Aim of the exercise: Please restate word for word all lines from the one containing "Where should I" to the final line of the entries, and include no pictures.

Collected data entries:
===============
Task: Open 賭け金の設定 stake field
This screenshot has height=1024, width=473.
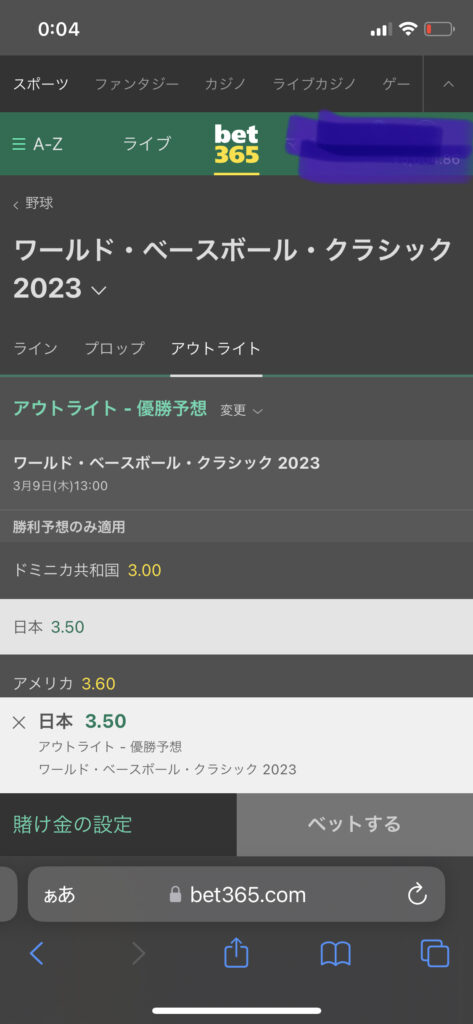Action: pyautogui.click(x=118, y=824)
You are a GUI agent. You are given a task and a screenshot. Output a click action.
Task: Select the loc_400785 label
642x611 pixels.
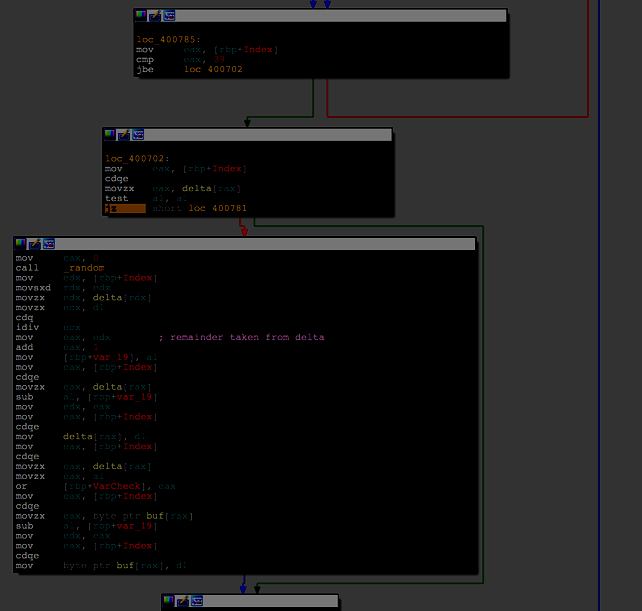(x=162, y=39)
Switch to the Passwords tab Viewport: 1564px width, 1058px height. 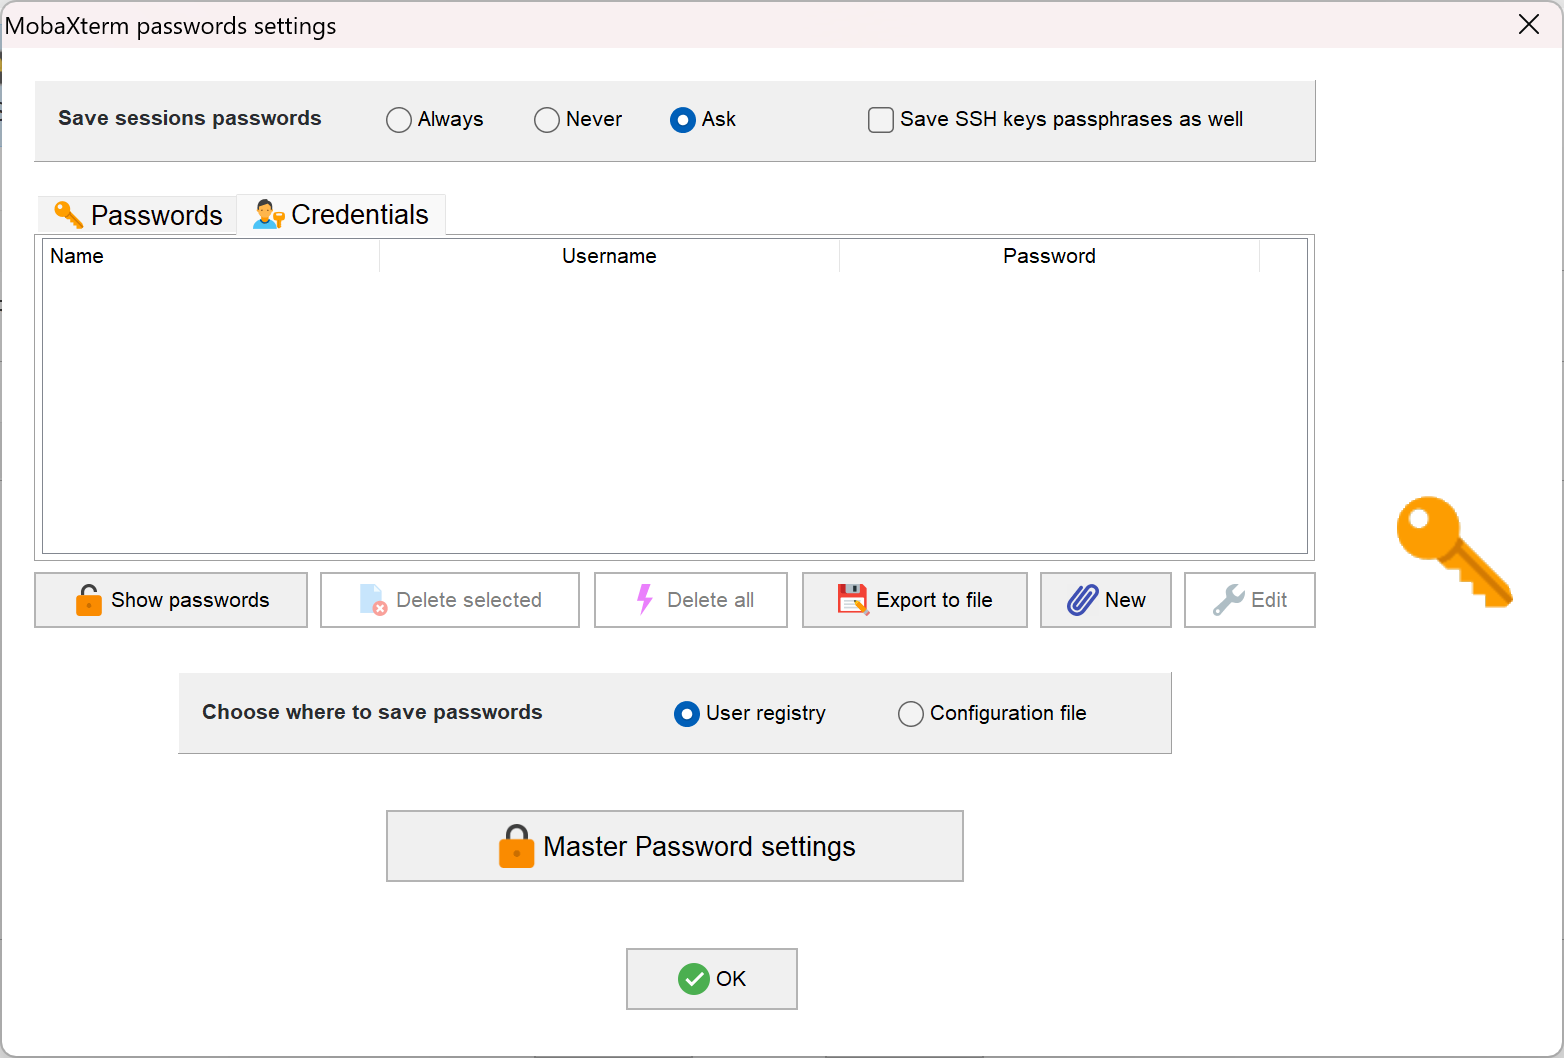tap(138, 215)
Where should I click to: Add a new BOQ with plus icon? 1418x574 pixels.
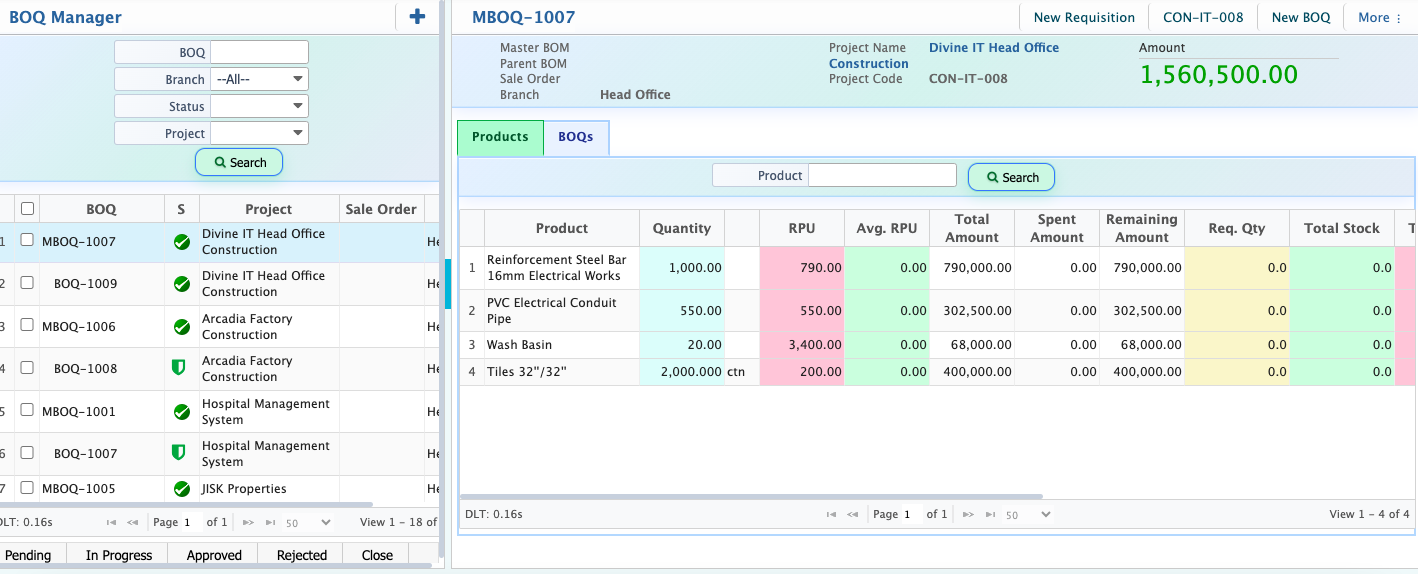(418, 16)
===============
Solution:
Where should I click to: Add a new BOQ with plus icon? 1418x574 pixels.
(418, 16)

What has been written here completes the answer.